Le derriba de la silla y le envía al suelo, de modo que la primera salva de disparos y metralla pasa por encima de su cabeza. Empieza a levantarse, pero el instinto toma el control mientras las balas pasan zumbando por encima de su cabeza, de modo que vuelve a sentarse. Contempla como idiotizado las balas que destrozan el costoso coral, ahora seco y sin protección detrás del acuario destrozado, y entonces pega un bote cuando una morena se retuerce a su lado. Mira hacia la otra pared donde, detrás de la cascada, Fabián Martínez está intentando ponerse los pantalones, al tiempo que una de las chicas alemanas, sentada sobre la roca, intenta hacer lo mismo, y Raúl se encuentra de pie con los pantalones caídos alrededor de los tobillos y una pistola en la mano, disparando a través de la cascada.
Los falsos federales no pueden ver a través de la cascada. Eso es lo que salva a Raúl, que sigue disparando con toda impunidad hasta que se queda sin munición, tira la pistola y se sube los pantalones. Después agarra a Fabián del hombro.
– Vámonos, tenemos que salir de aquí.
Porque los federales se están abriendo paso a través de la multitud, en busca de los hermanos Barrera. Adán les ve acercarse y se levanta con la intención de encaminarse hacia la parte de atrás, resbala y cae, vuelve a levantarse, y cuando lo hace, un federal apunta un rifle a su cara y sonríe, y Adán ya es hombre muerto, pero la sonrisa del federal desaparece en un torbellino de sangre, Adán siente que alguien aferra su muñeca y le tira al suelo, donde se encuentra cara a cara con un yanqui.
– Agáchate, capullo -le dice.
Entonces Callan empieza a disparar contra los federales que avanzan con salvas lentas y eficaces (pop-pop, pop-pop), y los derriba como patos flotantes en una feria. Adán mira al federal muerto, y ve horrorizado que los cangrejos ya han empezado a devorar el hueco bostezante donde estaba la cabeza del hombre.

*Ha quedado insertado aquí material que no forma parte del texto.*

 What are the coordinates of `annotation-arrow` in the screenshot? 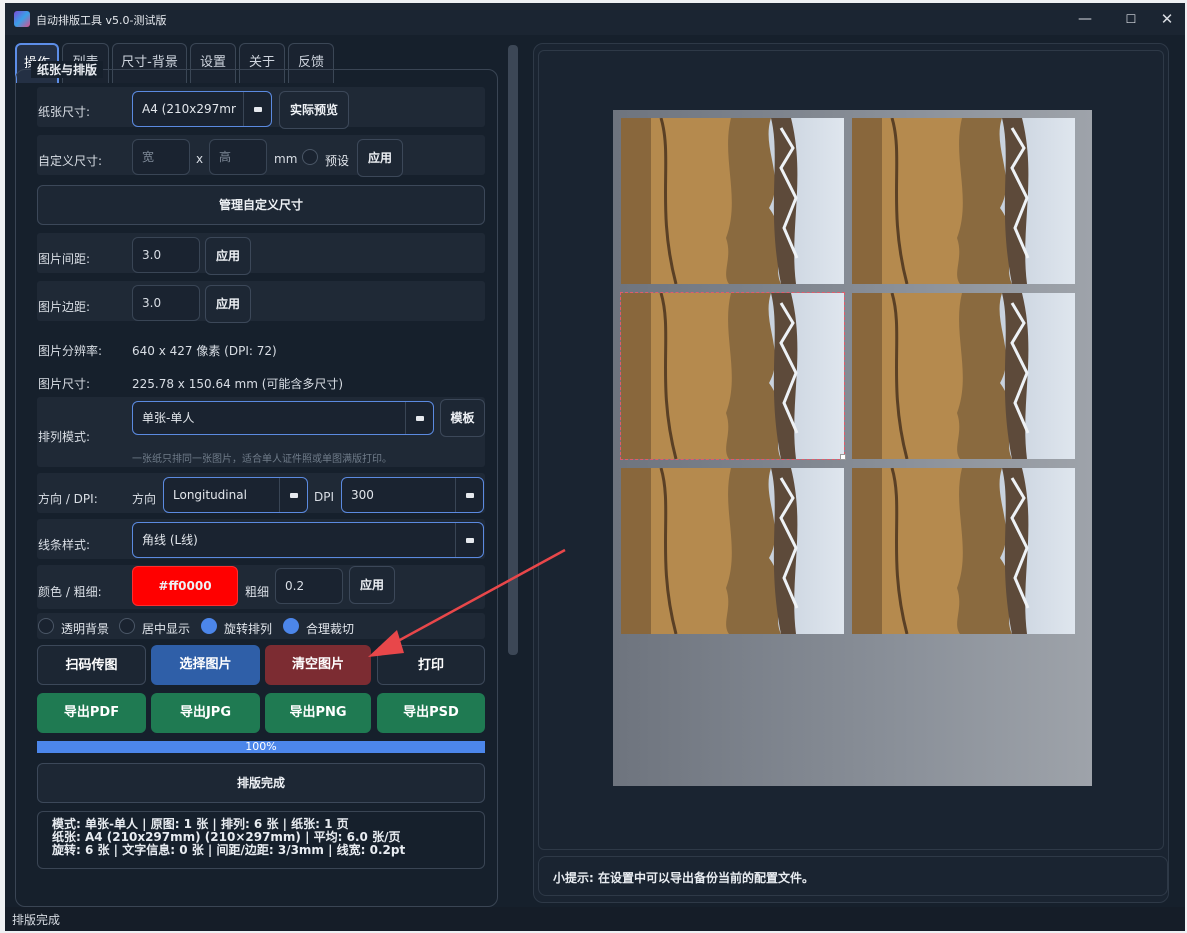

Callan se arrastra hacia delante y coge dos granadas del tío al que acaba de disparar, recarga el arma a toda prisa, vuelve a gatas, agarra a Adán y, sin dejar de disparar con la otra mano, le empuja hacia la parte de atrás.
– ¡Mi hermano! -grita Adán-. ¡Tengo que encontrar a mi hermano!
– ¡Al suelo! -grita Callan cuando disparan una nueva andanada de fuego hacia ellos.
Adán se desploma cuando las balas alcanzan la parte posterior de su pantorrilla derecha y le envían de cara al agua, donde se queda tumbado como un idiota, mientras su sangre mana ante sus narices.
Da la impresión de que no puede moverse.
Su cerebro está intentando ordenarle que se levante, pero de pronto se siente agotado, demasiado cansado para moverse.
Callan se acuclilla, carga a Adán sobre sus hombros y se dirige tambaleante hacia una puerta con el rótulo de baños. Casi ha llegado cuando Raúl le quita el peso de encima.
– Yo le llevaré -dice Raúl.
Callan asiente. Otro pistolero de los Barrera está detrás de ellos, dispara hacia el caos del club. Callan abre la puerta de una patada y se encuentra en la relativa tranquilidad de un pequeño vestíbulo.
A la derecha hay una puerta con el letrero de sirenas, con la pequeña silueta de una sirena. La puerta de la izquierda indica poseidones, con la silueta de un hombre de largo pelo rizado y barba. Justo delante está la salida, y Raúl se dirige hacia allí.
– ¡No! -grita Callan, y le agarra del cuello de la camisa. Justo a tiempo, porque una ráfaga de balas barre la puerta abierta, tal como se figuraba. Cualquiera que cuente con el tiempo y los hombres necesarios para montar un atentado así habrá apostado tiradores ante la puerta de atrás.
De modo que arrastra a Raúl a través de la puerta de poseidones. El otro pistolero le sigue detrás. Callan tira de la anilla de una granada y la arroja por la puerta de atrás para disuadir a cualquiera de esperar delante o entrar.